What makes immunotherapies successful in one tumor but not in others?

By Samantha Black, PhD, The Science Advisory Board editor in chief

June 29, 2021 -- Researchers have developed a new framework to uncover pathophysiological and molecular features that determine the effectiveness of immunotherapies. The research, published in Nature Communications on June 29, provides an opportunity for improving patient care and gaining a deeper understanding of cancer immunotherapy mechanisms.

Immunotherapies such as adjuvant checkpoint inhibitors and combination immunotherapies, including antiprogrammed cell death 1 (anti-PD-1) and anticytotoxic T-lymphocyte-associated protein 4 (anti-CTLA-4), have demonstrated significant patient survival benefits in melanoma patients. By comparison, the treatment of glioblastoma multiform with immunotherapies has not been effective to date.

The administration of a neoadjuvant (presurgical) checkpoint blockade should result in certain pathophysiological and molecular features in the tumor. But the exact nature (similarities and differences) of those features across tumor types and from patient to patient have yet to be characterized.

To elucidate some of the underlying cellular changes caused by cancer immunotherapies, a team of scientists led by researchers from the Institute for Systems Biology conducted a comparative analysis of tumor tissues collected from patients with recurrent glioblastoma or high-risk melanoma and treated with a neoadjuvant immune checkpoint blockade.

They examined tumor tissues collected from 13 patients with recurrent glioblastoma and 23 patients with high-risk melanoma, with both sets of patients treated with neoadjuvant immune checkpoint blockade therapy.

Then they developed a framework utilizing multiplex spatial protein profiling, machine learning-based image analysis, and data-driven computational models to investigate the pathophysiological and molecular factors within the tumor microenvironment that influence treatment responses. The team sought to make three distinct sets of comparisons:

  • Compare the levels of a protein panel collected from microscopic compartments within both classes of tumors
  • Determine the correlates of cytotoxic CD8+ T cells and treatment responses in both tumors with a computational approach called micro-tumor analysis
  • Map out the immune cells in both tumors and compare their degree of immune cell–cell interaction using a method called immune neighbor analysis

The researchers used the melanoma tumor analyses as a guide for the interpretation of the glioblastoma tissues.

"This work reveals similarities shared between glioblastoma and melanoma, immunosuppressive factors that are unique to the glioblastoma microenvironment, and potential cotargets for enhancing the efficacy of neoadjuvant immune checkpoint blockade," said Yue Lu, PhD, a co-author and postdoctoral fellow at the Institutes for Systems Biology, in a statement.

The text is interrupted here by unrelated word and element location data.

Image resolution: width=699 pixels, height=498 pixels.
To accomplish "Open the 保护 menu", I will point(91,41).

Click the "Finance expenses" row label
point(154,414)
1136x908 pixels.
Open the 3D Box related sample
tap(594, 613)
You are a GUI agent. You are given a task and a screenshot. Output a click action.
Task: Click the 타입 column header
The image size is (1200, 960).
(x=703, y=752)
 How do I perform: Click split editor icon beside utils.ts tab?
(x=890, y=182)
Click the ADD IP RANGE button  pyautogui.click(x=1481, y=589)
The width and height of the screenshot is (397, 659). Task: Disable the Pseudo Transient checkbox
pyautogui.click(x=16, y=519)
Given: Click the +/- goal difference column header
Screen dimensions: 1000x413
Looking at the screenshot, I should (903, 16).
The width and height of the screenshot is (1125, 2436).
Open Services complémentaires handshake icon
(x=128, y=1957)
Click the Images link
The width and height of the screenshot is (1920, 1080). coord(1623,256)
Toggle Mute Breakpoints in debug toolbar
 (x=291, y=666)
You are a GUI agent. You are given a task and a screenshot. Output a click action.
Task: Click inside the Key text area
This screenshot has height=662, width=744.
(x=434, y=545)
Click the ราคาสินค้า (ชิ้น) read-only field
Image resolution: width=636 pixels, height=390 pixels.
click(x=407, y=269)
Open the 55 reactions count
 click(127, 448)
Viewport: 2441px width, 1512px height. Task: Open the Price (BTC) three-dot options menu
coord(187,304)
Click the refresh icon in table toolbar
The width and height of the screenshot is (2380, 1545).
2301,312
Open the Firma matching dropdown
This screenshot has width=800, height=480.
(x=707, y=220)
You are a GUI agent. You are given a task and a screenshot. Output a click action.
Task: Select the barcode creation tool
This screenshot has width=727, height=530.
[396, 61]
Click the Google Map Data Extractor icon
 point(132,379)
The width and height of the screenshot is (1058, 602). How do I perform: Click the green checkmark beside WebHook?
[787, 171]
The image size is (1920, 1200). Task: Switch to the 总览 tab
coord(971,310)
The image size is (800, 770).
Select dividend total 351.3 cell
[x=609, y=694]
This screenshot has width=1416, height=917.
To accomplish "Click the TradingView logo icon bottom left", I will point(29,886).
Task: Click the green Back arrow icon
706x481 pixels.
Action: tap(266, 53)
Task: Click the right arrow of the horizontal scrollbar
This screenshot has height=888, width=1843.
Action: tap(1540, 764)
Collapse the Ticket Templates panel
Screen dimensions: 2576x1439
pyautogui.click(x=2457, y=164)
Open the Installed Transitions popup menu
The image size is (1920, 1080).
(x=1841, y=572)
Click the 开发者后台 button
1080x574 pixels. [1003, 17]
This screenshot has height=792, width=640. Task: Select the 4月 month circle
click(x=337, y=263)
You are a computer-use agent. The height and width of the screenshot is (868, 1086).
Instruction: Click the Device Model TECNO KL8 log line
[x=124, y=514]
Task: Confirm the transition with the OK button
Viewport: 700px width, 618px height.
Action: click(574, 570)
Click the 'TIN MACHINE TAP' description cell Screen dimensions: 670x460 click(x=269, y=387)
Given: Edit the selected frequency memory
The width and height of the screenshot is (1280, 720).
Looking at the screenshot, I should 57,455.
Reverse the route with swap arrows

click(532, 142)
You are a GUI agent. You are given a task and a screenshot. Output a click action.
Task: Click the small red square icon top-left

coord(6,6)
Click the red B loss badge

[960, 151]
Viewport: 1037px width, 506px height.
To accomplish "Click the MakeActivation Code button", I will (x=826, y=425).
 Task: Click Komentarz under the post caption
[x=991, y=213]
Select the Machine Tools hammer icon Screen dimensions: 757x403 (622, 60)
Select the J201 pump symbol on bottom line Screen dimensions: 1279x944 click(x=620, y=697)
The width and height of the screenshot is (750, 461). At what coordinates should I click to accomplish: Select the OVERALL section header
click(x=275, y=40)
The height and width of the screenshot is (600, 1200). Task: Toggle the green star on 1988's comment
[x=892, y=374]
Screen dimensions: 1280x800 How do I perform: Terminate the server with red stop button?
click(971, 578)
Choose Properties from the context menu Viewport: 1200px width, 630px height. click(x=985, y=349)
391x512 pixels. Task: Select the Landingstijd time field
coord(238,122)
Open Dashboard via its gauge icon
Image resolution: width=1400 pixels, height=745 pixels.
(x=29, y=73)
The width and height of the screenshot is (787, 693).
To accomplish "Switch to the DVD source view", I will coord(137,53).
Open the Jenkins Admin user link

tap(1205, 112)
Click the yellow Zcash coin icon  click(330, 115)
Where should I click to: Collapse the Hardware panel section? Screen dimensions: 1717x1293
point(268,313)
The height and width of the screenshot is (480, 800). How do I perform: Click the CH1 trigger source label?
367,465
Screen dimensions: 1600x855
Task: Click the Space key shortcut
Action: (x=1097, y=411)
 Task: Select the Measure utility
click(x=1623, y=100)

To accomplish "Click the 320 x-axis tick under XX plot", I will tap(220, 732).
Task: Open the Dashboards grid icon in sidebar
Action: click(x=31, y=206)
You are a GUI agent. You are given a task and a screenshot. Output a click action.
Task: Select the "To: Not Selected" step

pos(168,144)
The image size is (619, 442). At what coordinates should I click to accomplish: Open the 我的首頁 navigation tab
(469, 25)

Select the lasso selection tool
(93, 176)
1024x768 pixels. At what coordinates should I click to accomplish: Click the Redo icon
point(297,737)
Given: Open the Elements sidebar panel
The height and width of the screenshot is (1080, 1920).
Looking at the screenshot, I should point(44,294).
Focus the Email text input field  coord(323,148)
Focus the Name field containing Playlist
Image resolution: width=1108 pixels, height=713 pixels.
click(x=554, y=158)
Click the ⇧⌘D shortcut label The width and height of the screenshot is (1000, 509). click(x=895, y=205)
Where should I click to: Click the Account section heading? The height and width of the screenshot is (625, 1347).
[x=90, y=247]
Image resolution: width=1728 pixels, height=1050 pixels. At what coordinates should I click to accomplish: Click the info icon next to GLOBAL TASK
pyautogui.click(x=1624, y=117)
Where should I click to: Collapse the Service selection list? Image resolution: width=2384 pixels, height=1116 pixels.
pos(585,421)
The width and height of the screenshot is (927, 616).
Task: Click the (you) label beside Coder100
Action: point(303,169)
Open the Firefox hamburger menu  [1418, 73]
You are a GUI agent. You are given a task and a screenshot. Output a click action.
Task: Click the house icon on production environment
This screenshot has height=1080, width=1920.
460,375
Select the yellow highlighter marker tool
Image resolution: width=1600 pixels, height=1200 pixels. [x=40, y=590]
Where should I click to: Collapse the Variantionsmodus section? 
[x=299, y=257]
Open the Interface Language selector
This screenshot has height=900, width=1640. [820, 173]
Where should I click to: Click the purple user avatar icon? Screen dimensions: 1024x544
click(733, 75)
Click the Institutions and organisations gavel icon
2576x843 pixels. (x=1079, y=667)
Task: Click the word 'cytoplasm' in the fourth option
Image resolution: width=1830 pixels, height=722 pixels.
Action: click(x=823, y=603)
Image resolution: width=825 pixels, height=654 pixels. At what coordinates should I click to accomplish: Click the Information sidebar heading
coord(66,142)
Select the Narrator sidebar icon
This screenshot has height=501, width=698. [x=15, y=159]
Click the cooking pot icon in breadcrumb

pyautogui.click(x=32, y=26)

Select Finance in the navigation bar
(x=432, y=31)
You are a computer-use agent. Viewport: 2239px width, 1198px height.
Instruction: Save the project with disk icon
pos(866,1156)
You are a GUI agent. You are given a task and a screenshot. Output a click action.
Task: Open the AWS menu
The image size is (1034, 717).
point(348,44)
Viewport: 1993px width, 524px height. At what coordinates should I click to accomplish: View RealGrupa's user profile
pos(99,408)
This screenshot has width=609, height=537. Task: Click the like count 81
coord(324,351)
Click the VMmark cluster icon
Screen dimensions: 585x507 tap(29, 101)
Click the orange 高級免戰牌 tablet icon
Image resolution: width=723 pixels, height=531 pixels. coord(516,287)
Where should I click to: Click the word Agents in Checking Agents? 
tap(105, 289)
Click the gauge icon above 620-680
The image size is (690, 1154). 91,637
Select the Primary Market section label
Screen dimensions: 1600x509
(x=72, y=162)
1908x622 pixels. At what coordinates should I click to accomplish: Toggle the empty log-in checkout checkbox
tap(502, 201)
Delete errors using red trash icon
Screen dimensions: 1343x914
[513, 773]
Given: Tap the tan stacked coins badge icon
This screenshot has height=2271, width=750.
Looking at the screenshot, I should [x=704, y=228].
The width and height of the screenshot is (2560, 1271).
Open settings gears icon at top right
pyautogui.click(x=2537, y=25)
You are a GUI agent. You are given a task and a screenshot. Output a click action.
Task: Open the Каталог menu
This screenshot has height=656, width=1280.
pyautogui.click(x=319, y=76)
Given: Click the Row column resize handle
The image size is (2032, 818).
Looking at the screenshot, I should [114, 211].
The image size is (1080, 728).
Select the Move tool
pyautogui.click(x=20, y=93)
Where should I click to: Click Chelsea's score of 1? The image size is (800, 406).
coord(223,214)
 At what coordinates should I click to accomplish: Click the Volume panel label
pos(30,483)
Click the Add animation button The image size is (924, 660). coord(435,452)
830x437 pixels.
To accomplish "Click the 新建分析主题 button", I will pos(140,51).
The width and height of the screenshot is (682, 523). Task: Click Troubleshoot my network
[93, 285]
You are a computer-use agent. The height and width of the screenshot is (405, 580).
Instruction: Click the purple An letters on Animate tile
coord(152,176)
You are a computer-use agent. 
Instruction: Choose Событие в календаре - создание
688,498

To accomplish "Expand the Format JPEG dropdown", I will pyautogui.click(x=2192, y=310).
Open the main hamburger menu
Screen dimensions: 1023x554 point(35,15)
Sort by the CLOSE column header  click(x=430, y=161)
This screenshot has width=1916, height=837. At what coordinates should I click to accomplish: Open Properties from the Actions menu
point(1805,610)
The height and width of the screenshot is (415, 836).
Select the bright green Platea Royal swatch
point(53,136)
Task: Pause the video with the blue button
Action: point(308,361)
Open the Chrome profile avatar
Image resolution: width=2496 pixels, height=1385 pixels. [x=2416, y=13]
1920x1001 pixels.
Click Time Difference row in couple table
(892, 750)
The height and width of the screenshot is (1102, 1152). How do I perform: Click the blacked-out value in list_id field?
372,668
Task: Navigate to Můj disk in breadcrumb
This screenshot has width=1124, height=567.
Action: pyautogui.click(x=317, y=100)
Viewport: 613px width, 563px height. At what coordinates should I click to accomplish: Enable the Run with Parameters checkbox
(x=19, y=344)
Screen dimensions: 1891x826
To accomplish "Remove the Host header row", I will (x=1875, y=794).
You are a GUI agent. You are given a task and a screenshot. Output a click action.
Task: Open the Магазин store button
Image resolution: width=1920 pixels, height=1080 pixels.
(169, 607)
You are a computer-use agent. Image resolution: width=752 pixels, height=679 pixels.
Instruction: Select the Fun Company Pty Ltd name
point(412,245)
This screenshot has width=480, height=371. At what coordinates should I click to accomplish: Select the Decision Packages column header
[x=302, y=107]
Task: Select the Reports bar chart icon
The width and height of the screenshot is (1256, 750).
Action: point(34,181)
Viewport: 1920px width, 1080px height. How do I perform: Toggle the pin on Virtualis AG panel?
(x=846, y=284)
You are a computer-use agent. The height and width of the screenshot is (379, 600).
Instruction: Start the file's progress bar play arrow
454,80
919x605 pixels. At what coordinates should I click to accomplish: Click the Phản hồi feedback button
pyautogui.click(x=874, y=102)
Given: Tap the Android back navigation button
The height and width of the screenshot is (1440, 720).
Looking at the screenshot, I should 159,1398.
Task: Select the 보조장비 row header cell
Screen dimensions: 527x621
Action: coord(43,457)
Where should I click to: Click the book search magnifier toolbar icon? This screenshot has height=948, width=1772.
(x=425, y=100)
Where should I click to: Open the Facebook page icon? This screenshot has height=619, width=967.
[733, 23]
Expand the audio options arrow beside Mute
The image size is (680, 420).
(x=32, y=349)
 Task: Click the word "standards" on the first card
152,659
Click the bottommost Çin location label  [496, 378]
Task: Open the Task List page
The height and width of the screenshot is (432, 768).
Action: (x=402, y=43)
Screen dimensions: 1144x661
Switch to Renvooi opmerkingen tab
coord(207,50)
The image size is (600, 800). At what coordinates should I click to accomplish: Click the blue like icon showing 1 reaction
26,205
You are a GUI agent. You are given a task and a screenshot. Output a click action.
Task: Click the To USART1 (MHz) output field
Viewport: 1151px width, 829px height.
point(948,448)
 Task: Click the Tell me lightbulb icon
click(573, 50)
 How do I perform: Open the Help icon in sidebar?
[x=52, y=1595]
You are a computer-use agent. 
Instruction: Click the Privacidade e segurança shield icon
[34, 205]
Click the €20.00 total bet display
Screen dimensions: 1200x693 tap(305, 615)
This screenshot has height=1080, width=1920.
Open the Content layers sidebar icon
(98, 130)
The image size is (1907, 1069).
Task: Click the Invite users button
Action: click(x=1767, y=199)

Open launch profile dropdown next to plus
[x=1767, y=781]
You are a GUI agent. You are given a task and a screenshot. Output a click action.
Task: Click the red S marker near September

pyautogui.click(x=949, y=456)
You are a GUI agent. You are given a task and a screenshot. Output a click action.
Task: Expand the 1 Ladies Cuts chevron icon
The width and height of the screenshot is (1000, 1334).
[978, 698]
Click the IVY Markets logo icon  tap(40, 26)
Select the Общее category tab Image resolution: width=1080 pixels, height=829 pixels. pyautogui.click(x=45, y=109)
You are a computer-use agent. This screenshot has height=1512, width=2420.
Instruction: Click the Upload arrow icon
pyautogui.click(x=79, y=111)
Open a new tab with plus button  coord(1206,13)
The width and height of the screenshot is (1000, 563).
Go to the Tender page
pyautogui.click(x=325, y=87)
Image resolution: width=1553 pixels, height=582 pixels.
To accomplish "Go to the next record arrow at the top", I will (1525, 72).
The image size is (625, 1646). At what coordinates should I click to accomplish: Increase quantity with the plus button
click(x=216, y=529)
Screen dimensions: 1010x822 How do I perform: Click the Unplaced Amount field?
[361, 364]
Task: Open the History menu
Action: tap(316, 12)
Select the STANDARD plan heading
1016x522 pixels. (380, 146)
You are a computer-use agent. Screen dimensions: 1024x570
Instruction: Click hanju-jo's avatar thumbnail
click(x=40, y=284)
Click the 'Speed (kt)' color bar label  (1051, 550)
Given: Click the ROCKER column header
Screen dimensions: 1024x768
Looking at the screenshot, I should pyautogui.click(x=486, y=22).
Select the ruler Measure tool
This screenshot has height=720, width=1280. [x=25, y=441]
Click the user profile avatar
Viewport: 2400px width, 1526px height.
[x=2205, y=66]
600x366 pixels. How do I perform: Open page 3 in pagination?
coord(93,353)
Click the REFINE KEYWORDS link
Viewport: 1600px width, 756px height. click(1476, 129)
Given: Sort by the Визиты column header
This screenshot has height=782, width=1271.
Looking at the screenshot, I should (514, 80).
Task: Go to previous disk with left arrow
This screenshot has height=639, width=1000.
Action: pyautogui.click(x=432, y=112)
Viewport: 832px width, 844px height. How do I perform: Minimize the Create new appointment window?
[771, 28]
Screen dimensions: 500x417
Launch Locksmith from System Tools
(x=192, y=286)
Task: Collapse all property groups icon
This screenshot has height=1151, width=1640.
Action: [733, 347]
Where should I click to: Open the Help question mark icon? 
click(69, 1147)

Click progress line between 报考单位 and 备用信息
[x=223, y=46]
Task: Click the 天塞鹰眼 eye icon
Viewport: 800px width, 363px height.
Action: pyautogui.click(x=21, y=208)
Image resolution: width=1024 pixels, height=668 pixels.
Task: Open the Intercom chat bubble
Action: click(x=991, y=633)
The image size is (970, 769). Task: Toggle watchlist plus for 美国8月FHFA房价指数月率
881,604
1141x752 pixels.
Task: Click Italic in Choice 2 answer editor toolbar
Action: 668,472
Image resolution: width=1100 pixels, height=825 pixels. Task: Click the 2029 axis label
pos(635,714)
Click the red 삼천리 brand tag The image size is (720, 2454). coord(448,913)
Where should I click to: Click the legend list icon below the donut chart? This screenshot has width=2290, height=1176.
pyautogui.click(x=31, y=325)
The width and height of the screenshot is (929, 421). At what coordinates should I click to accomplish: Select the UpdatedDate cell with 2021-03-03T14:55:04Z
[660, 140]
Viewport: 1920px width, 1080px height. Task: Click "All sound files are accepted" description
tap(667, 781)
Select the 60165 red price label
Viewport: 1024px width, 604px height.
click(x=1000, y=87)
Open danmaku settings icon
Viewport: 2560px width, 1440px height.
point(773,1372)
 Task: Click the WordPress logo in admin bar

The team found that melanoma tumors, especially those that respond to immunotherapy treatment, exhibit extensive immune-cell rich areas, while immune-cell rich regions within glioblastoma tumors were sparse and contained just a few cells. Another key difference was that higher immune cell–cell interaction was predictive of therapy response in melanoma but not in glioblastoma.

For glioblastomas, there are no single proteins that can be measured that would give an indication that immunotherapy treatment was effective. The presence of CD8 and major histocompatibility complex class I antigens predict therapy responses in melanomas but not glioblastomas. By identifying the proteins within immune-rich regions, the researchers found that the glioblastoma molecular response to immunotherapy depends on signatures of tumor aggressiveness and on the presence of neutrophils and myeloid cells.

"This framework can be used to uncover pathophysiological and molecular features that determine the effectiveness of immunotherapies," added Alphonsus Ng, PhD, co-author and postdoctoral fellow at the Institutes for Systems Biology.

The authors noted that the techniques developed in the current study should enable increased levels of quantitation, including cell-type specificity for various protein markers for other types of cancers.

"We believe that the integrated biological, clinical and methodological insights derived from comparing two classes of tumors widely seen as at the opposite ends of the spectrum with respect to immunotherapy treatments should be of interest to broad scientific and clinical audiences," said Jim Heath, PhD, corresponding author and president and professor at the Institutes for Systems Biology.